Only one remained, watching me with open curiosity. He looked to be in his late teens or was magically enhanced to appear so. He could have been a hundred for all I knew. I’d never seen him before in my life. He was handsome enough, for a commoner, even in his worn leather pants and cracked work boots. A foreigner, his hair was unruly and dark auburn, which complemented his tanned but dirt-smudged complexion, though the tall, dark stranger vibe was ruined by his piercing pale blue eyes.
Well, I’d had enough of being a sideshow for the day. “If you’re the new gardener, the hedges are overgrown and in need of a trim.” I pointed in the direction of my father. “While you’re there, you can help the king with the wisps.”

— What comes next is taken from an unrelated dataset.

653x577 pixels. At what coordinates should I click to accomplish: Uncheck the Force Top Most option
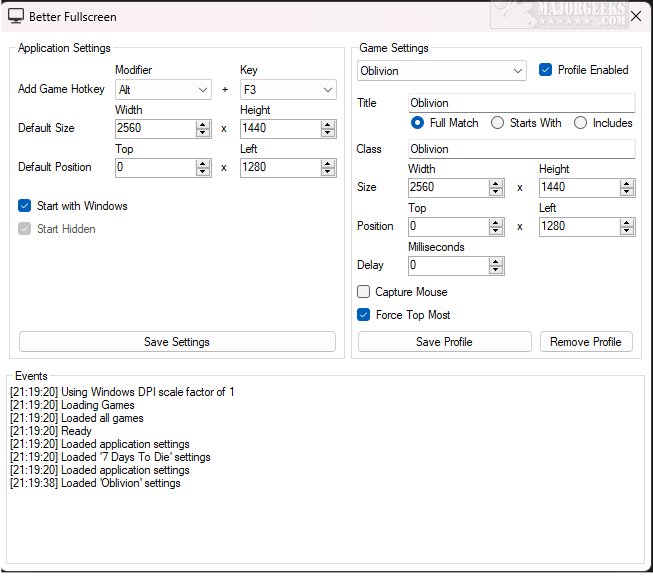(x=365, y=315)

The young man’s expression clouded over, but he didn’t move.
I stamped my foot and pointed more forcefully. “Off with you. Courtyard’s that way. Be sure to clean those awful boots before coming back in.”
“Someone told me I’d find a princess of great worth here. One with the strength to be the hero this realm needs.” He stared at me with those unsettling blue eyes. They were cold, like ice water—made me shiver from head to toe. Then his gaze seemed to search even deeper. Finally, he looked through me, like I was nothing.
In brisk steps, he strode across the marble to the courtyard. But before crossing the threshold, he turned back to glare at me with his lip curled ever so slightly. “It seems she was mistaken.”
Just like that, I had been sifted, weighed, and found wanting.
I felt my own lip curl in response. How rude! Who the Grimm was this peasant to judge me? I was wearing a Glenda original. Original! Not some fairy-godmother knockoff worn by those servant girls turned royal. I was a crown princess, for the love of fairy, and no one dismissed me.
Before I could put the boy in his place—down in the dirt, where he belonged—a clatter came from behind, making me nearly jump out of my shoes. I checked and was relieved that Sterling had simply dropped his sword. By the time I looked back, the gardener was gone.
After stowing his blade, Sterling held up his shield, not in defense of the entrance but so he could look at his reflection. “Clearly he’s blind and doesn’t know what he’s talking about.”
I didn’t ask for Sterling’s opinion, but it made me feel better.
Until he opened his mouth again.
“Worth, pffft. I mean, look around at all the jewels. Your palace has everything you could ever want. Honestly, I don’t know what you’re fussing about. Why would anyone want to leave?”
Because a cage is still a cage, no matter how big or glittering the bars are.
And I would find a way free, no matter the cost.